# SOURCE PASSAGE
■ ■ ■

# Meet Cooper!



## G-bear (Oct 6, 2015)

Congratulations! Cooper is so cute! I hope you can get some sleep tonight. Those first nights can be hard but are so worth it!


----------



## puddles everywhere (May 13, 2016)

What a beautiful puppy! Good job on the pics  I love the picture checking out the menu... He is going to be a gorgeous dog, so excited for you. Well worth the wait. Congratulation and welcome to the puppyhood!


----------



## WI12345 (Dec 31, 2016)

He was so calm at the restaurant. We wanted to stop and see some family members on the way home but didn't want to meet at a park because he doesn't have all his shots yet. The outdoor restaurant was perfect and he sat on our laps the whole time. That picture really shows what a fabulous profile he will have when he is grown!


----------



## GoldenDude (Nov 5, 2016)

Congratulations! What a handsome boy!


----------



## Neeko13 (Jul 10, 2010)

Congrats to your awesome new Boy!!!! What a sweetie!!!! :--heart::--heart:


----------



## Brinkleythegolden (Jun 18, 2012)

He's so adorable!


----------



## aesthetic (Apr 23, 2015)

Congratulations! He's so so cute! Enjoy the puppy days, they pass so so quickly.


----------



## wdadswell (Dec 17, 2015)

Congratulations!! Cooper is gorgeous!!


----------



## Siandvm (Jun 22, 2016)

I love the picture in the restaurant -- puppy smiles are the best!


----------



## TexasGold (Aug 29, 2016)

He is gorgeous! I love his profile also. What restaurant was this?


----------



## WI12345 (Dec 31, 2016)

Texas Gold said:


> He is gorgeous! I love his profile also. What restaurant was this?


It was Gator's Dockside Grille in Tampa. Our daughter works down the street from there and it was on our way home so we took her to lunch so she could meet Cooper.


----------



## 2golddogs (Oct 19, 2009)

Congratulations! Cooper is a very handsome pup.


----------

■ ■ ■

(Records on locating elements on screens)

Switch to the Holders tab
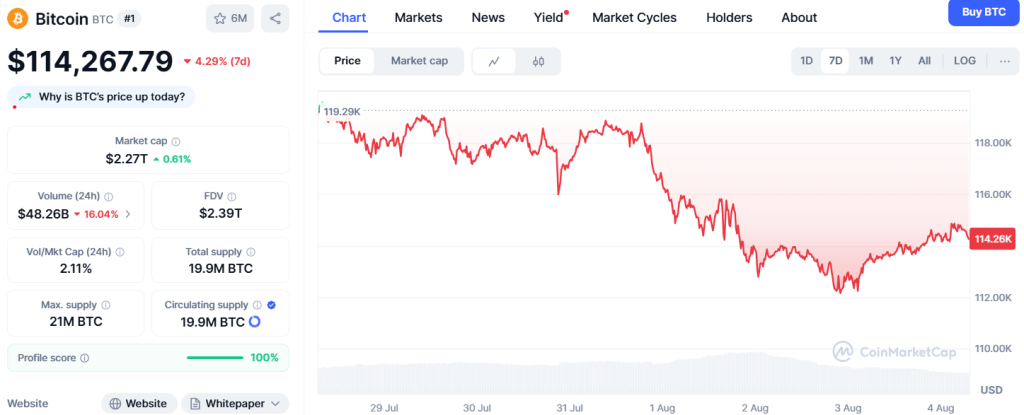Screen dimensions: 1024x415 point(729,17)
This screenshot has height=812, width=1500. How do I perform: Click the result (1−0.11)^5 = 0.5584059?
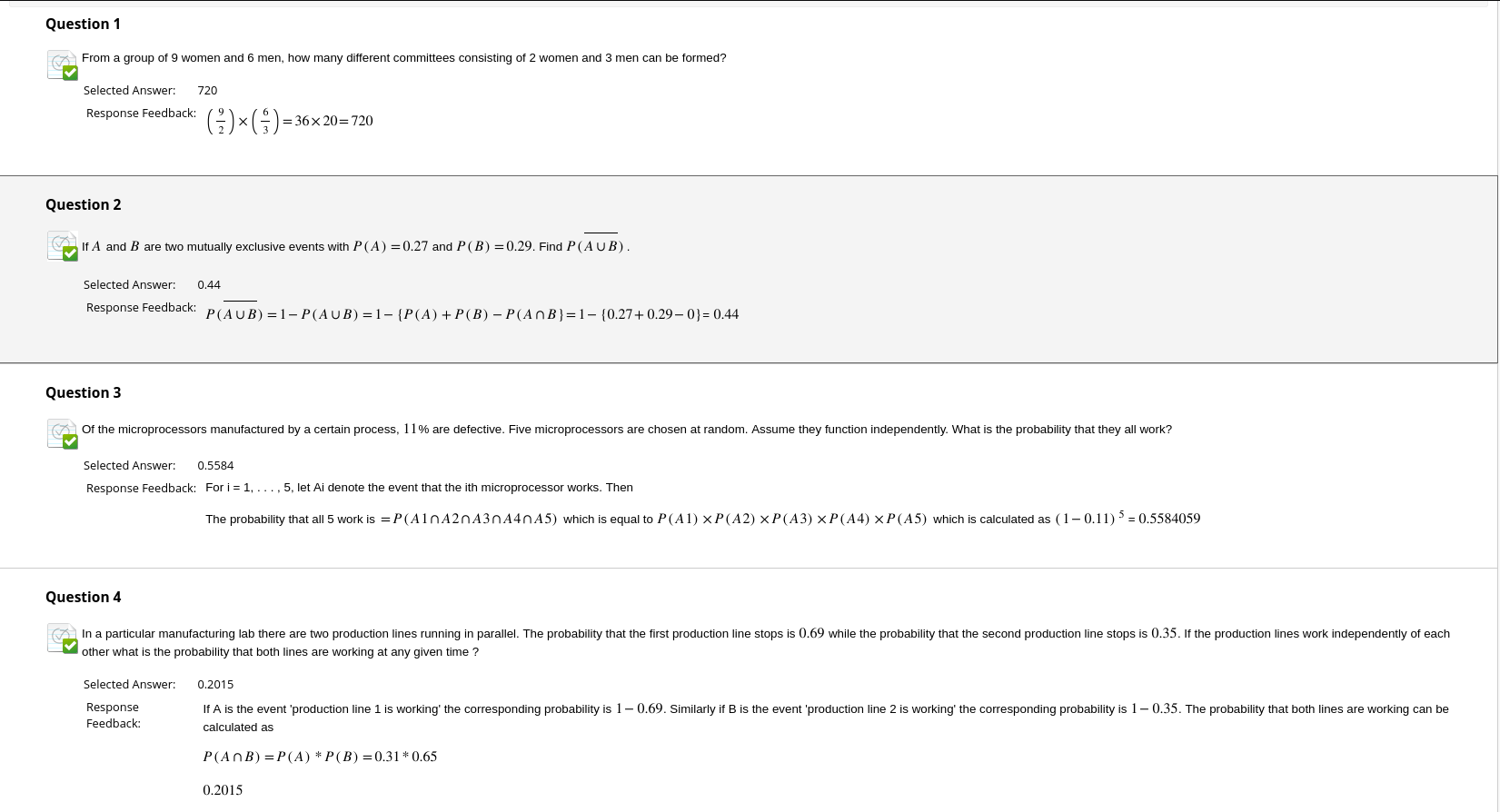click(1127, 518)
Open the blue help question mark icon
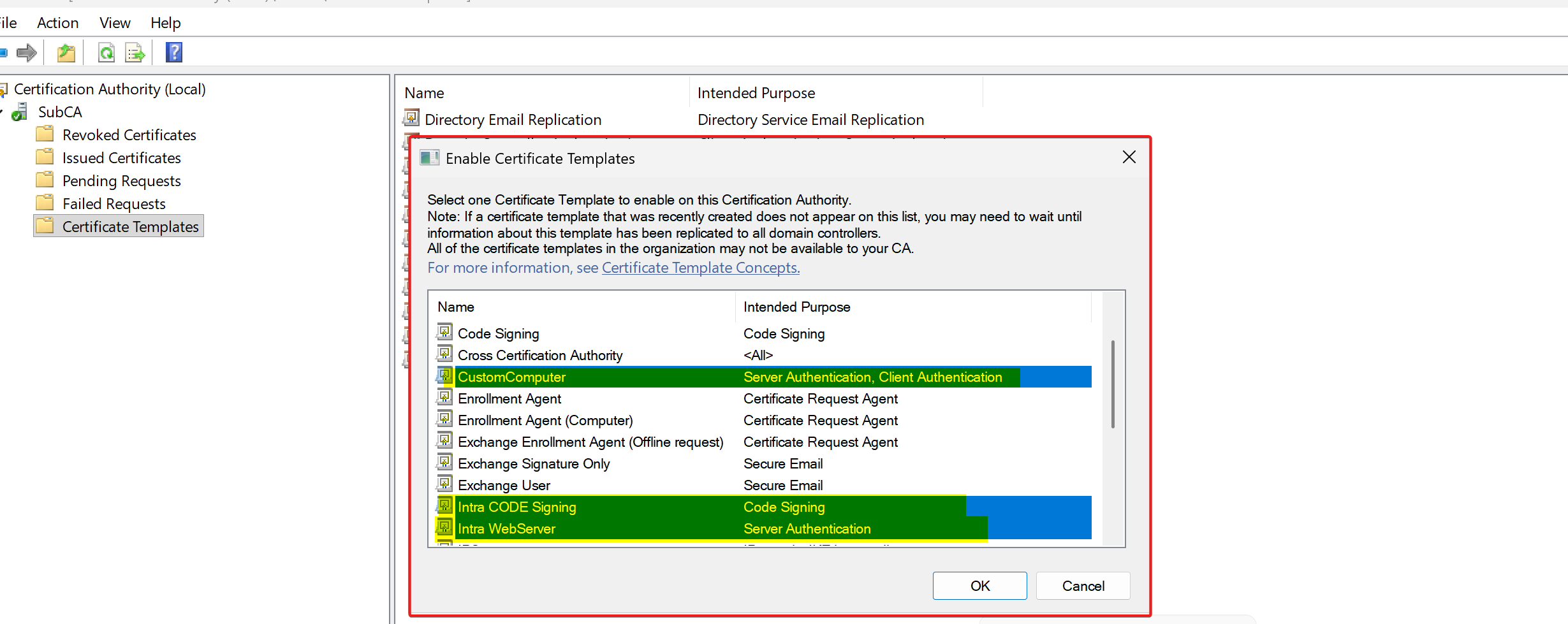Viewport: 1568px width, 624px height. [x=174, y=52]
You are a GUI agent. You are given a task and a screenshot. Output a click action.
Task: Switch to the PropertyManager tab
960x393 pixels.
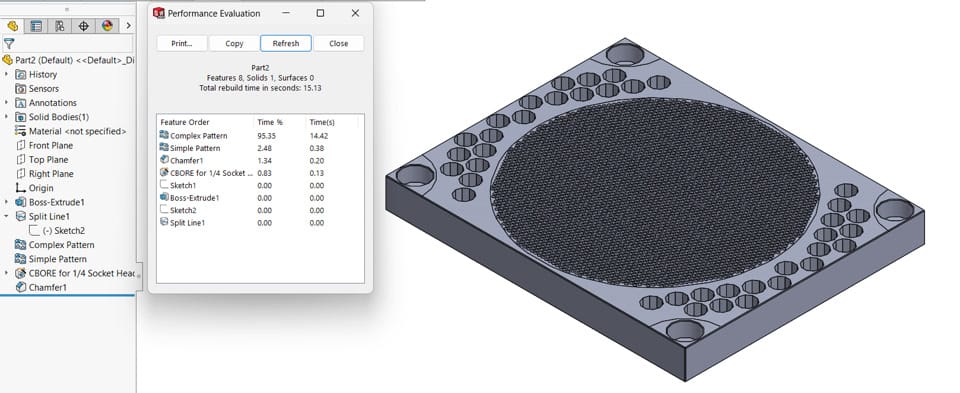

■ ■ ■

# GIVEN EXERCISE 1
Translate this sentence from the puppy thread into Spanish: "The outdoor restaurant was perfect and he sat on our laps the whole time."
# GIVEN EXERCISE 2
Repeat the puppy thread word for word from "# Meet Cooper!" up to and including "(May 13, 2016)".
The items are separate material and have no connection to the puppy thread.

# OUTPUT 1
El restaurante al aire libre fue perfecto y él se sentó en nuestro regazo todo el tiempo.

# OUTPUT 2
# Meet Cooper!



## G-bear (Oct 6, 2015)

Congratulations! Cooper is so cute! I hope you can get some sleep tonight. Those first nights can be hard but are so worth it!


----------



## puddles everywhere (May 13, 2016)